For instance, the first name “Catherine” can be spelt in numerous ways. So, to train Dragon to spell the word “Catherine” correctly each time you say the word “Catherine” and if you don’t get the spelling you want you tell Dragon to “spell that”. With that, Dragon will give you 5 or 6 different spellings to choose from. You choose the one you want and then using your voice you click on train and teach Dragon so that when you say the word “Catherine” the correct spelling pops up each and every time. How good is that!
As an example James had me say the word “VoiceX”, knowing that it would be hard for Dragon to get that right. And that was certainly the case! When I said “VoiceX” Dragon spelt it as “boys sex”. When I said “spell that” it gave me five different versions of “boys sex”.
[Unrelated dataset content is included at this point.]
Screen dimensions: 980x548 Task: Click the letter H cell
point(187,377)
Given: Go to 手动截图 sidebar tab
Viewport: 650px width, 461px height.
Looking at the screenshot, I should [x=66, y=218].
As it turned out, at that very moment, as I had five versions of “boys sex” displayed in large print on a 42” screen, who should walk in but the OT? For a few excruciating seconds, the three of us stared at the screen, dumbstruck. The OT startled. James and I caught, not knowing what to say. To rush to a quick explanation would have seemed like we were trying to cover something up. Any explanation was not necessary but it seemed equally odd to proceed without saying something.
While we hesitated, deciding what to say, the OT said something about a phone call he had to make and disappeared out of the room. James and I smiled and continued the training session. Ten minutes later we heard the OT approaching my room again.
In the 10 minutes that he was away he seemed to have developed a rather loud and persisted cough. He enquired about how the training was going, without reference to any particular aspect of it. I, in return, remarked how good it was without remarking on any particular aspect either.
In the following weeks and months I gave many visitors a demonstration of my prowess with Dragon. Guess what? Not once did I show them how to spell “VoiceX” correctly!